» Things to do:
• a. In the article on the Court of Appeal stress-at-work ruling, swap "High Court" for "lower court" and write out everything from "Following the disciplinary" down to "found the following.".
• b. According to the article on the Court of Appeal stress-at-work ruling, which organization employed Mr Yapp?

» Text to read:
+ + + + +

The Court of Appeal has summarised and clarified the correct approach to a psychological injury (namely, a depressive illness) caused by unfairly conducted suspension and disciplinary process.  As Julian Hoskins explains, the Court of Appeal has built on the developing body of case law on stress at work claims and confirmed that, usually, damages for such claims will not be available where the employer believed that the employee in question was mentally robust and could withstand a serious set-back at work.  

The background

Employers are under a common law duty (arising under the tort of negligence) to take reasonable care for the health and safety of employees in the workplace.

In addition, it is an implied term of every employment contract that an employer must not damage or destroy the relationship of trust and confidence between an employer and employee. 

In order to succeed in a stress claim, the employee must establish that the loss suffered was caused by the employer's breach and was not too "remote" – i.e. that the 'loss' (usually, and as in this scenario, a psychiatric illness) was reasonably foreseeable.

In the case reported below, the Court of Appeal considered whether it was reasonably foreseeable that an employee would suffer a depressive illness as a result of his summary withdrawal from his post as High Commissioner of Belize. 

The facts

Mr Yapp was British High Commissioner in Belize. In June 2008, allegations were made regarding Mr Yapp's sexual misconduct at public functions and his bullying and harassment of his staff. Mr Yapp's employer, the Foreign and Commonwealth Office (FCO) withdrew Mr Yapp from his post with immediate effect and suspended him pending the outcome of investigations. He was offered counselling and told that if he was exonerated by the investigation, the FCO would do its best to find him another posting.

A disciplinary hearing (heard by the same person who undertook the investigation) took place and cleared Mr Yapp of the sexual misconduct allegations but upheld the complaints of bullying.

Following the disciplinary process, Mr Yapp became depressed. Even after his suspension was lifted, he was unable to return to work. He finally left his employment due to retirement.

He claimed that the stress resulting from his withdrawal from office and the unfair conduct of the disciplinary proceedings had caused his depressive illness and financial loss.

The High Court found that the FCO had acted in breach of contract and in breach of its duty of care by unfairly withdrawing Mr Yapp from his post, and Mr Yapp was entitled to damages.

In particular, the High Court found the following.

  • Fair treatment required the FCO to conduct some preliminary investigation into the allegations and to give Mr Yapp an opportunity to respond to the case against him.
  • Confidentiality and the need to act quickly were insufficient reasons for dispensing with fairness.
  • Had the FCO acted fairly, it would have soon transpired that the allegations of sexual misconduct were "suspect" and there would have been no basis for Mr Yapp's withdrawal.
  • Allowing the same person to conduct both the investigation and the disciplinary hearing was unfair, but no compensation should be paid for this, as the outcome was "almost inevitable" given the facts found in the investigation.
  • The damage caused to Mr Yapp was "reasonably foreseeable" because, although Mr Yapp was "ostenstibly robust", it could reasonably be contemplated that depression could result from a "knee-jerk withdrawal from post".

+ + + + +

» Data lines:
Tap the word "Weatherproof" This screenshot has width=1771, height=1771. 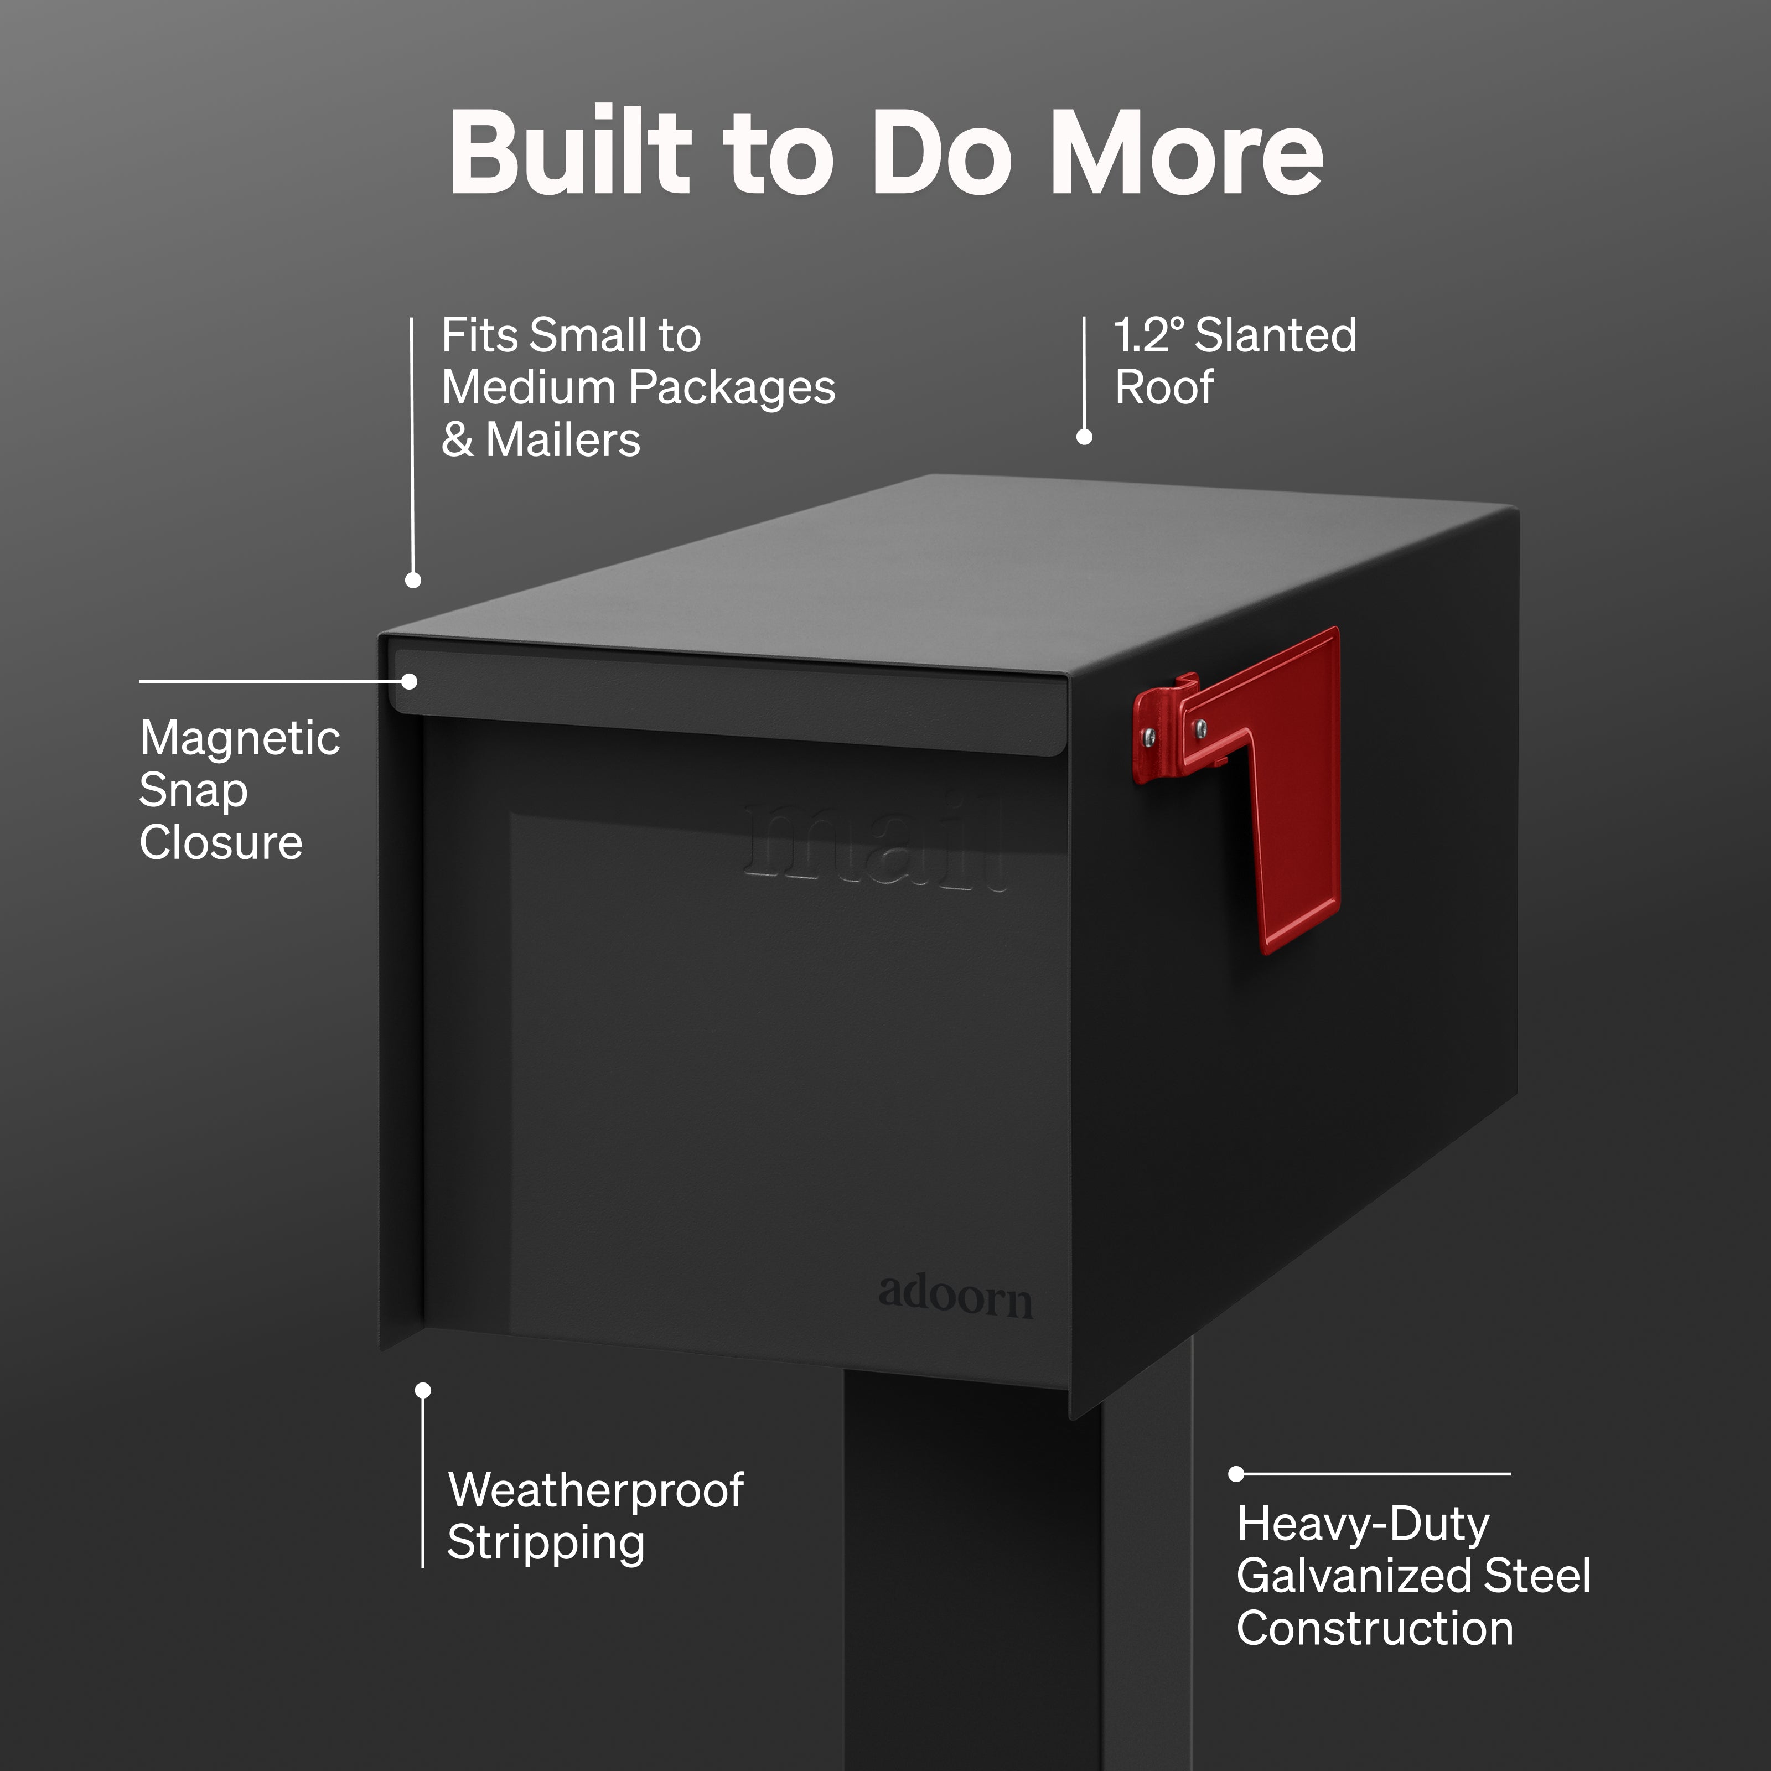(596, 1490)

+ + + + +

» Task results:
• a.
Following the disciplinary process, Mr Yapp became depressed. Even after his suspension was lifted, he was unable to return to work. He finally left his employment due to retirement.

He claimed that the stress resulting from his withdrawal from office and the unfair conduct of the disciplinary proceedings had caused his depressive illness and financial loss.

The lower court found that the FCO had acted in breach of contract and in breach of its duty of care by unfairly withdrawing Mr Yapp from his post, and Mr Yapp was entitled to damages.

In particular, the lower court found the following.

• b. The Foreign and Commonwealth Office (FCO).